Faith Leaders Hold Vigil, Read Names of 2025 Homicide Victims
On the evening of December 29, a coalition of faith based organizations led a candlelight prayer walk from St. Joseph’s Monastery to a Catholic Charities resource center, reading the names of 2025 homicide victims and calling for an end to gun violence. The vigil brought family remembrances and community grief into public view, even as city leaders noted that the Group Violence Reduction Strategy and coordinated policing efforts helped produce an overall year to date decline in homicides compared with the prior year, while stressing that every death remains unacceptable.

Hundreds gathered in the cold on December 29 as clergy, congregants and family members moved slowly from St. Joseph’s Monastery to the Catholic Charities resource center, holding candles and pausing to read the names of 2025 homicide victims. Organizers framed the event as both a memorial and a demand for action, and family members shared personal remembrances that turned statistics into immediate human loss.

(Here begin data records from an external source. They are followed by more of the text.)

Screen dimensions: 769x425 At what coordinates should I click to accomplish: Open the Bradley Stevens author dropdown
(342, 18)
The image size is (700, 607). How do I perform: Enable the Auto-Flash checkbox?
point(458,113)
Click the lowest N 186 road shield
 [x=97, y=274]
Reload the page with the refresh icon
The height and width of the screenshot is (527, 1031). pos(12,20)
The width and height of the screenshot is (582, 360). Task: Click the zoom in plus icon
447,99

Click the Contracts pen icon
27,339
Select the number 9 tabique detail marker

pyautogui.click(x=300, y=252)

The vigil followed a string of weekend shootings, including a double shooting on East Madison Street that renewed urgency among attendees. City leaders who joined the vigil reiterated that the Group Violence Reduction Strategy and coordinated policing efforts contributed to an overall year to date decline in homicides compared with the prior year, while cautioning that such gains do not lessen the pain for those who have lost loved ones. The juxtaposition of policy talk with grieving families highlighted the gap between system level trends and everyday suffering in neighborhoods still grappling with violence.
For Baltimore residents the event underscored multiple public health implications. Repeated exposure to gun violence compounds trauma, strains mental health services and places additional burdens on hospitals and first responders. Family members who attended described an ongoing need for grief counseling, survivor support and community based resources that can help prevent cycles of retaliation and despair. The presence of faith based groups and Catholic Charities emphasized the role that community institutions play in both immediate relief and long term recovery.

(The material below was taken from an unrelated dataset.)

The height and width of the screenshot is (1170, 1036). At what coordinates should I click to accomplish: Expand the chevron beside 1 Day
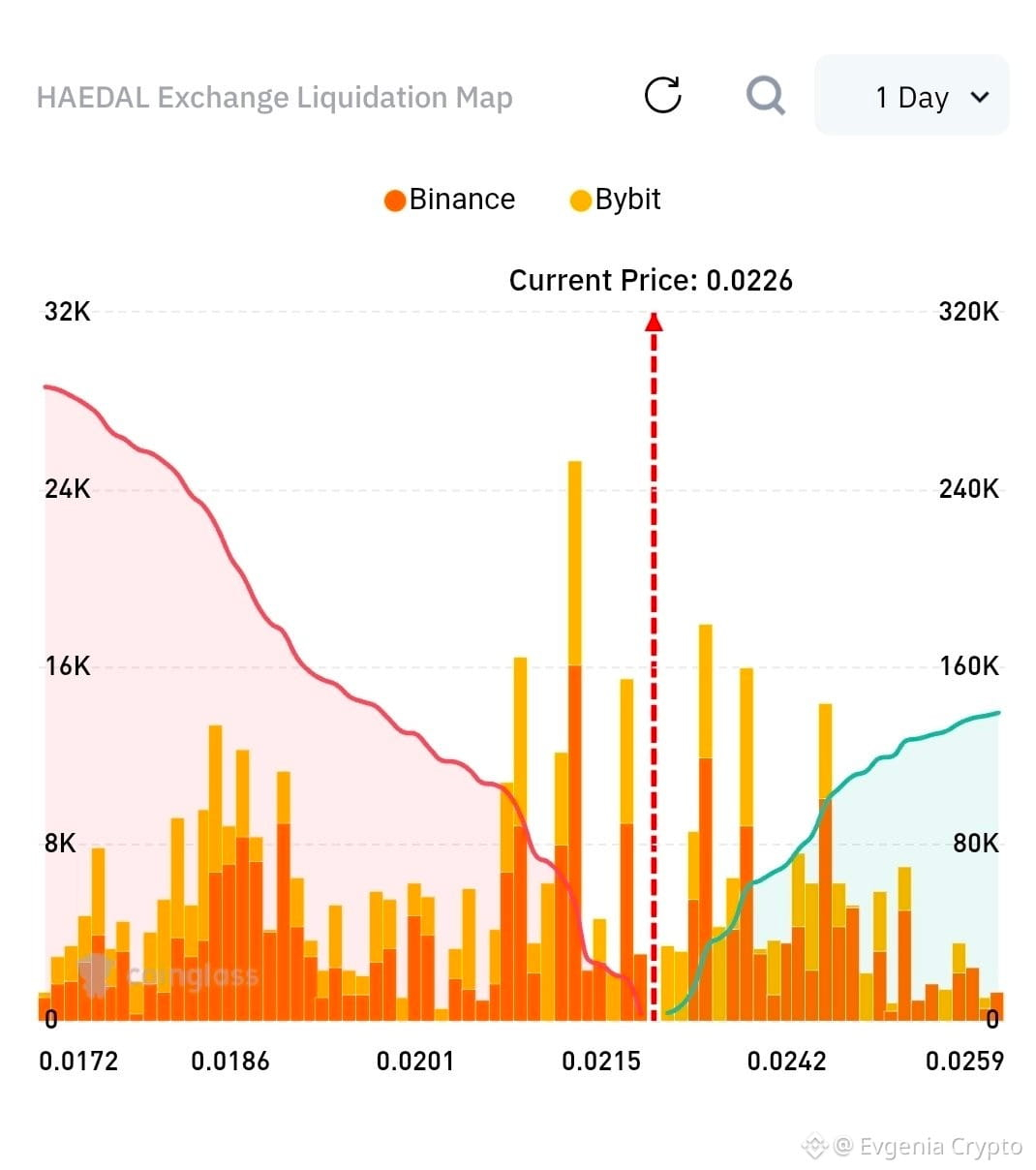click(x=980, y=97)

Policy discussions at the vigil pointed to two parallel needs. Coordinated policing and targeted violence reduction strategies can affect city wide homicide totals, yet community leaders and families made clear that public safety also depends on investments in youth services, mental health care, housing stability and economic opportunity. Those demands point to broader questions of resource allocation and equity across neighborhoods most affected by violence.
As the year closed, the candlelight vigil served as a reminder that numbers alone do not capture the full cost of homicide to Baltimore families and neighborhoods. Organizers said the event aimed to keep victims visible, to sustain pressure for policy responses that include healing and prevention, and to call for a city in which every life is valued and protected.